TASKS TO CARRY OUT:
a) Quote the part of the country music review between "Women, in particular, were" and "built on. .", inclusive, copying it word for word.
b) Extend the country music review about Sandy Bailey's single, picking up after its final sentence.

Women, in particular, were given the space to tackle adult subjects like the workplace, motherhood, marriage and divorce, and ageing, while songs like Mary Chapin Carpenter’s ‘He Thinks He’ll Keep Her’ or Reba McEntire’s ‘The Day She Got Divorced’ explicitly went to places other musical genres couldn’t reach.

Taylor Swift gave a much needed voice in country to young girls everywhere, but that space that country music had always provided for stories that were peculiar to adulthood is just as important as it ever was.

The latest single from Sandy Bailey - a soft-country power ballad about mortality and heartbreak and everyday existentialism - is the kind of song that country music was built on. .

“I microwave my dinner tonight, sit in a chair and start to scroll,” she sings, forlornly. “Maybe I could comment on your picture / ‘I can’t believe how much your baby’s grown’ / Maybe I could write you a letter or maybe it’s just been too long.”

Delivered with a faux breeziness, it’s both painfully real and bleakly comical. Her almost throwaway, conversational delivery making the lines land even harder as she ponders her grown up children leaving home, while the song slowly spirals towards a deeper truth about how disconnected and isolated we become from each other as adults. If Alex Cameron or John Grant put out a song like this everyone would be wetting themselves.

“These clothes that I wear don’t fit like they used to / and even my hair has gone grey on the sides,” she sings, as the chorus swells beneath her. “I just sit, and I stare / It’s so easy to reach you but this lonely heart of mine can’t seem to get the message through.”

It’s like if an AI music generator had been tasked to come up with a Carole King song that perfectly tapped into the futility of doom scrolling and the existential dread of the pre-apocalypse.

RECORDED INFORMATION:
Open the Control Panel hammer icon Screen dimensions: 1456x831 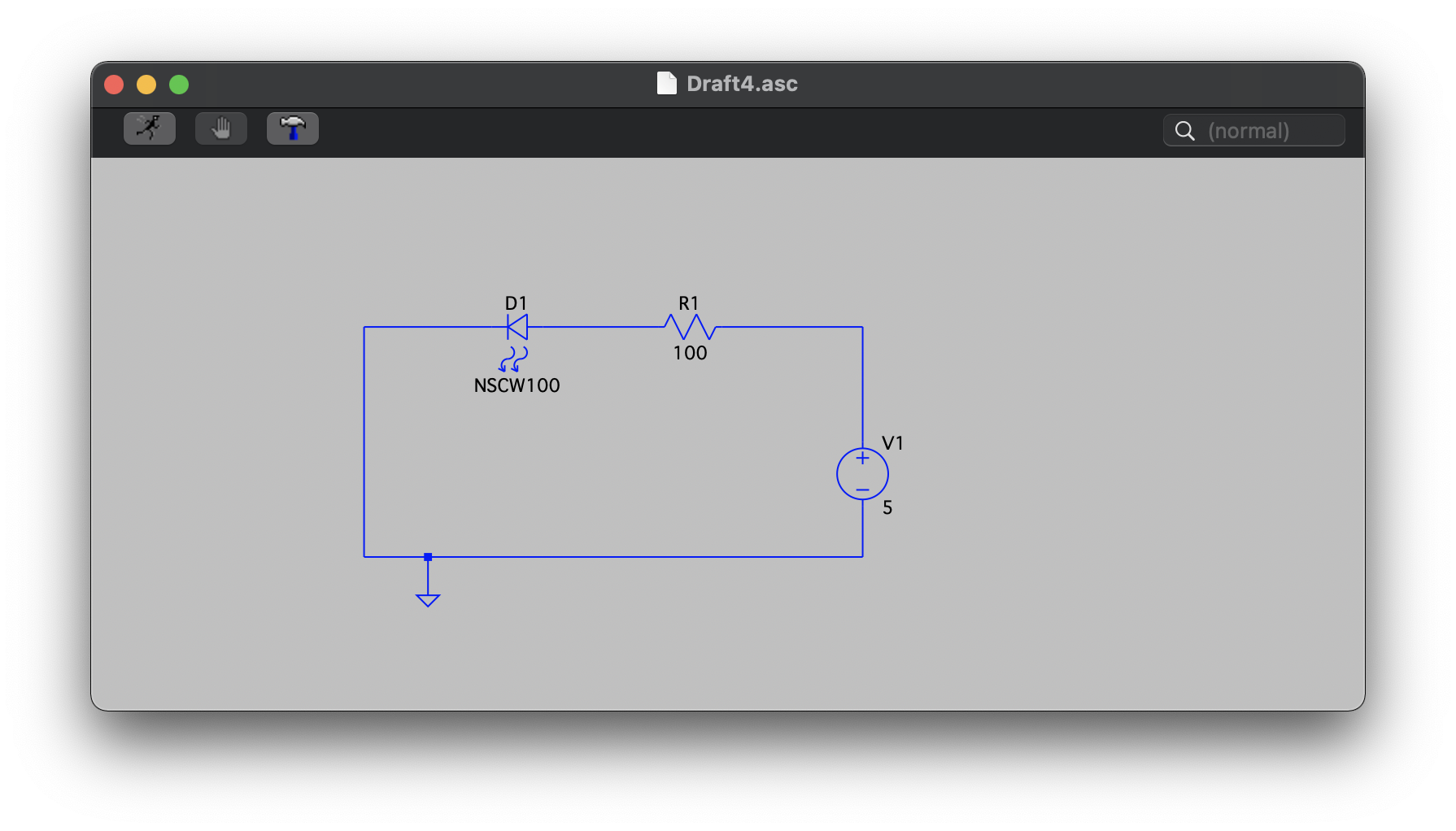click(x=292, y=128)
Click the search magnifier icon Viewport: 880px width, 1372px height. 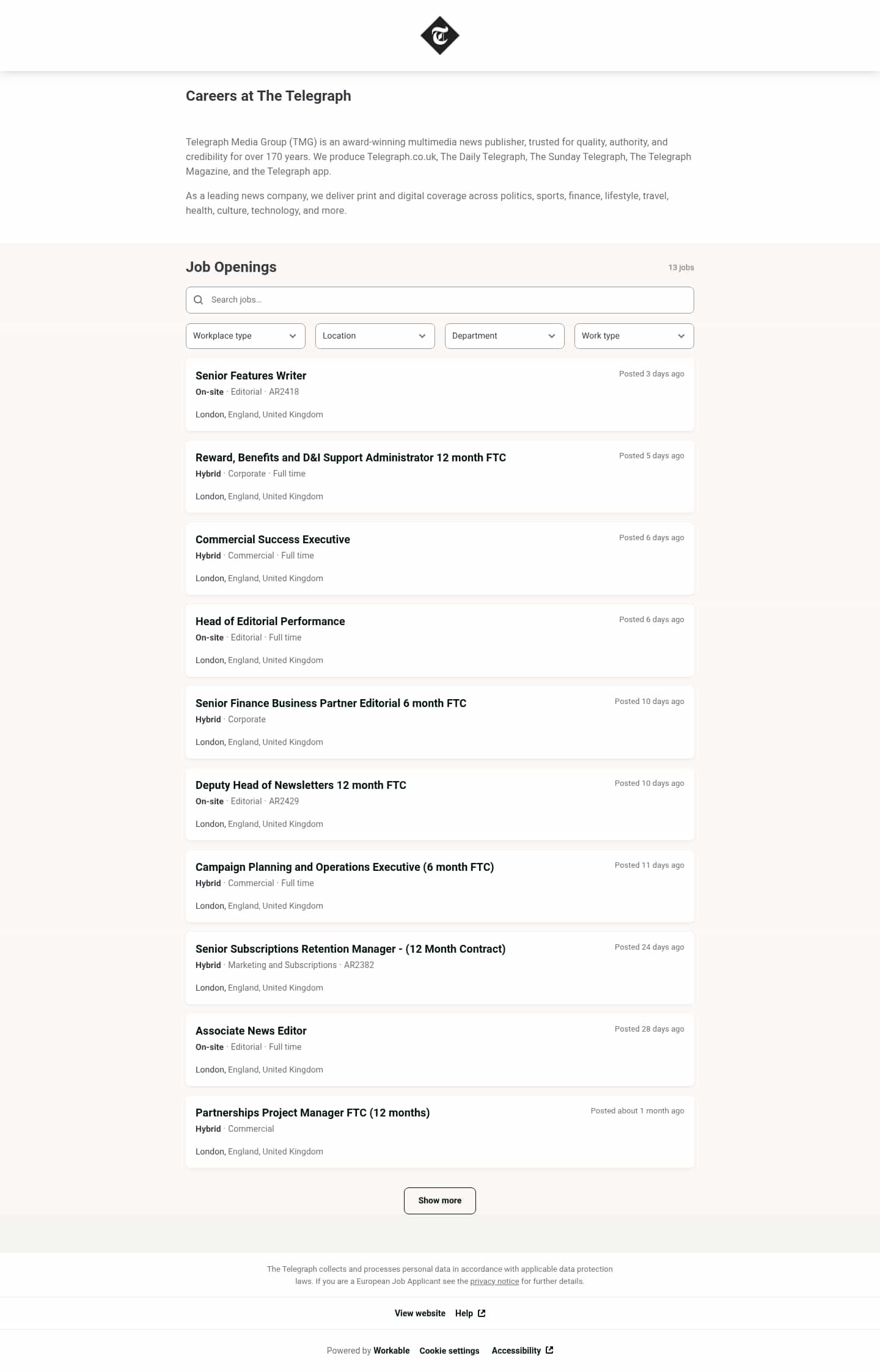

TASK ANSWERS:
a)
Women, in particular, were given the space to tackle adult subjects like the workplace, motherhood, marriage and divorce, and ageing, while songs like Mary Chapin Carpenter’s ‘He Thinks He’ll Keep Her’ or Reba McEntire’s ‘The Day She Got Divorced’ explicitly went to places other musical genres couldn’t reach.

Taylor Swift gave a much needed voice in country to young girls everywhere, but that space that country music had always provided for stories that were peculiar to adulthood is just as important as it ever was.

The latest single from Sandy Bailey - a soft-country power ballad about mortality and heartbreak and everyday existentialism - is the kind of song that country music was built on. .

b)
“A headline caught my eye in The Wall Street Journal that read ‘Moms in Middle Age: Rarely Alone, Often Online and Increasingly Lonely,’” Sandy Bailey explained to us about the song’s origins. “I thought about my love/hate relationship with social media and wrote a song about the irony of the current environment that we live in, where we are more connected than ever through the internet but also lonelier than ever.”

Taken from Sandy Bailey’s forthcoming album, Daughter Of Abraham, out on August 18th via Red Parlor Records. An alluringly moody, genre-defying album, that alternates in tone between the laid-back cool of Bonnie Raitt and the no-fucks-given fire of Joni Mitchell, tempered with moments of genuine, heartbreaking vulnerability.

As is a biracial single mom who left her Pentecostal upbringing to play in rock bands and wait tables in a brew pub, the album tells Bailey's story - of being a working class American woman, exploring themes of loneliness, survival, getting lost, and finding your way again - in a ten-song collection, expertly produced by her, that showcases her signature sound, but with a bolder, more idiosyncratic attention to detail. .

It's lead single, 'Get The Message Through' came about almost be chance, after she wrote it during NPR’s Tiny Desk Contest and decided to submit it on a whim.

“Then a few days later I took it down to Nashville for a workshop with Mary Gauthier. She gave me advice on how I could improve a few things and so I took it home and rewrote it and recorded it to put on the album. Then several months later I learned that WBUR (the Boston chapter of NPR) selected my original version as one of the 21 best Tiny Desk entries in Massachusetts.”

The video is premiering exclusively at Holler below.

Like the song, the video feels like an affectionate pastiche of a late seventies MOR pop performance.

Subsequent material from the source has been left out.